Les manuels d'Éthique et de culture religieuse pour le deuxième cycle du primaire (8 et 9 ans) publiés par Modulo introduisent un sage « très patient » qui « n'a jamais refusé de répondre [aux] multiples questions ». Il « vend des chapeaux ». Ces chapeaux jouent un rôle allégorique : différents chapeaux pour chaque tradition et occasion kippa, turban, barrette, voile musulman ou de mariée, etc. Ils serviront de fil conducteur le long des manuels.

L'allusion à Paulo Coelho, le romancier syncrétiste, qui adore lui aussi les chapeaux est transparente et probablement très appropriée à ce cours d'introduction aux religions. Le même syncrétisme médiocre dès le plus jeune âge.

la couverture syncrétique

La couverture très politiquement correcte de Modulo : on y reconnaît M. Paulo, Nadja « fière de son grand-père attikamek [tête-de-boule] », Simon « arrivé d'Haïti » et Octave aux cheveux châtain clair dont les parents ont bien sûr adopté une fillette asiatique, Lan.

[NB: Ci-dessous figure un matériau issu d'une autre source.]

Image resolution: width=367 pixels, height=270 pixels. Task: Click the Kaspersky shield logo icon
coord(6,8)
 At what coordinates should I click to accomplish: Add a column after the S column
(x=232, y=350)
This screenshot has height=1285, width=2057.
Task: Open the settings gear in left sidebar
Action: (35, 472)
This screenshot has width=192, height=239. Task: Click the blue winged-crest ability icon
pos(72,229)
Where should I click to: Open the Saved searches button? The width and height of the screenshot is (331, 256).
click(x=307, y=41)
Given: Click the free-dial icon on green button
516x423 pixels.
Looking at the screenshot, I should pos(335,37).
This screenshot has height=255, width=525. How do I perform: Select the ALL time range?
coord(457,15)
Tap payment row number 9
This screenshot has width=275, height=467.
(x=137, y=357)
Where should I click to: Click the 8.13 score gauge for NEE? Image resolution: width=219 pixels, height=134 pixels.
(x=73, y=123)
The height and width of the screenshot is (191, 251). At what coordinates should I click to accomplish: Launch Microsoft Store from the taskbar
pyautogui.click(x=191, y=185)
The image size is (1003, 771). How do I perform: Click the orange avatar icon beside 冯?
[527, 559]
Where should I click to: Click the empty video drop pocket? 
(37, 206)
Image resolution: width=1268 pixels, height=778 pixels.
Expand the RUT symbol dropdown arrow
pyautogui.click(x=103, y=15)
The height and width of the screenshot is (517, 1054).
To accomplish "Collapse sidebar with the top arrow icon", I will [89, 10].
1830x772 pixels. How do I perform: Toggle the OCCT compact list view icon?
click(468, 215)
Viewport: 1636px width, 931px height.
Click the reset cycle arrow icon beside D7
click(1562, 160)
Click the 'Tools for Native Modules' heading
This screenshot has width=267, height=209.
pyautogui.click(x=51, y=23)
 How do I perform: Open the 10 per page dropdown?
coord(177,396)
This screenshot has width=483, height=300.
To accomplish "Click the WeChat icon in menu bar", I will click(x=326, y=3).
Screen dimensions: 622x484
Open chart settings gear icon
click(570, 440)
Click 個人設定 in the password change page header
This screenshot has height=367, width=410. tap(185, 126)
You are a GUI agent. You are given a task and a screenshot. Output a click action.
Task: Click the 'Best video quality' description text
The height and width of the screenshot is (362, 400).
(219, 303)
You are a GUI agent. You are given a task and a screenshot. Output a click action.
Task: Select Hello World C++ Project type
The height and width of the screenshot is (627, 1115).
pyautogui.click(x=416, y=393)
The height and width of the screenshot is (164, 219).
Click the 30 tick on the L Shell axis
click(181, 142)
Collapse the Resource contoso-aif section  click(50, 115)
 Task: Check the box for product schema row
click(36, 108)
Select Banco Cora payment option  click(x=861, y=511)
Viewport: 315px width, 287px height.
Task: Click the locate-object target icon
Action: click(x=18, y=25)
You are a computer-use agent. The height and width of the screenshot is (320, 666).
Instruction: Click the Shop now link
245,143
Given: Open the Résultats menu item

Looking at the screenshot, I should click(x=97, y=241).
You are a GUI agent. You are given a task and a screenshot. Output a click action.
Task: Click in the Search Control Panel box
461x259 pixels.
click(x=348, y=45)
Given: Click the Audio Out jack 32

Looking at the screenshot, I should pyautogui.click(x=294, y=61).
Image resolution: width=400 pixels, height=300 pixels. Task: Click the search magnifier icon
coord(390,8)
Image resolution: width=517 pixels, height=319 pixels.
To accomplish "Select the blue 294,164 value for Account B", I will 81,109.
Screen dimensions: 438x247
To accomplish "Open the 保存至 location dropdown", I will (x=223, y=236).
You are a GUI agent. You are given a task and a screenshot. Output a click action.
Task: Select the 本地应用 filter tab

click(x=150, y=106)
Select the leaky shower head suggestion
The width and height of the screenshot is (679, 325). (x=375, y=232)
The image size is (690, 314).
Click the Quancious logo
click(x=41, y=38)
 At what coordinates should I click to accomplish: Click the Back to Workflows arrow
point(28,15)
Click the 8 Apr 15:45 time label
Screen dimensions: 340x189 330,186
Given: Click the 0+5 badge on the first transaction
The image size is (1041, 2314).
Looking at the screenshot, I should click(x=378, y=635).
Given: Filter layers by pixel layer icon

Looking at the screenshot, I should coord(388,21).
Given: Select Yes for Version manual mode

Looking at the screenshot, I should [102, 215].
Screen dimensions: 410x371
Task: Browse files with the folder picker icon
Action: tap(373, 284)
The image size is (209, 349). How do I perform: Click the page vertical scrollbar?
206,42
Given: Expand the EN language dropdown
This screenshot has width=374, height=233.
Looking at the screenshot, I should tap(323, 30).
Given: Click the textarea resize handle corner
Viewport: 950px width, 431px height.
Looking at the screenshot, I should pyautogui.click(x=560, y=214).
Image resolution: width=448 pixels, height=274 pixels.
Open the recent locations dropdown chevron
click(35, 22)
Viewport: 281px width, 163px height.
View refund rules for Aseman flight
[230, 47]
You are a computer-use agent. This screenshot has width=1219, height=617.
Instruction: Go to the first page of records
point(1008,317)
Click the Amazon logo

M. Paulo essaie de réconcilier les récits religieux de la création et la science


la couverture syncrétique

Après avoir entendu différents récits de la création, plusieurs religieux et un scientifique (la théorie du Big Bang), Nadja se « sent bousculée dans sa tête ». Faut-il croire « la légende attikamek de son grand-père » ? Octave lui ne semble pas lié à ses racines, il se demande  « est-ce qu'Adam et Ève furent les premiers êtres vivants ou alors est-ce Pangu ? » Pangu[1] ? Qui au Québec se demande vraiment si 盤古 est le premier homme ? On notera au passage que le poids de la famille ne semble pas avoir de prise, mais que, dans ce scénario, l'école ébranle bien la compréhension religieuse de la création des jeunes héros. Dissonance que craignent plusieurs détracteurs de cette nouvelle matière, mais qui est recherchée par les pères de ce cours.

Mais voyons comment M. Paulo va résoudre ces dilemmes.
Octave reprend son souffle et résume : « Nous voulons savoir pourquoi la science et les religions ne disent pas la même chose sur l'origine du monde. Nous croyons que vous connaissez la réponse. »

Monsieur Paulo esquisse un geste et dit : « C'est parce qu'elles ne cherchent pas à répondre aux mêmes questions. La science tente de nous dire comment, dans les faits, le monde a commencé. Les récits sur les origines du monde veulent répondre à d'autres questions, par exemple : Que faut-il faire pour créer un monde de bonheur ? »
Et c'est ainsi que se termine le livre Modulo destiné à vos enfants de huit ans ! Ne vous étonnez pas s'ils sont déboussolés après un tel cours de « culture religieuse ».

Retour sur l'« explication » de M. Paulo

D'une part, cette explication ne plaira pas du tout aux créationnistes, ils ont aussi des enfants qui vont à l'école et ils sont en fait assez nombreux au Québec !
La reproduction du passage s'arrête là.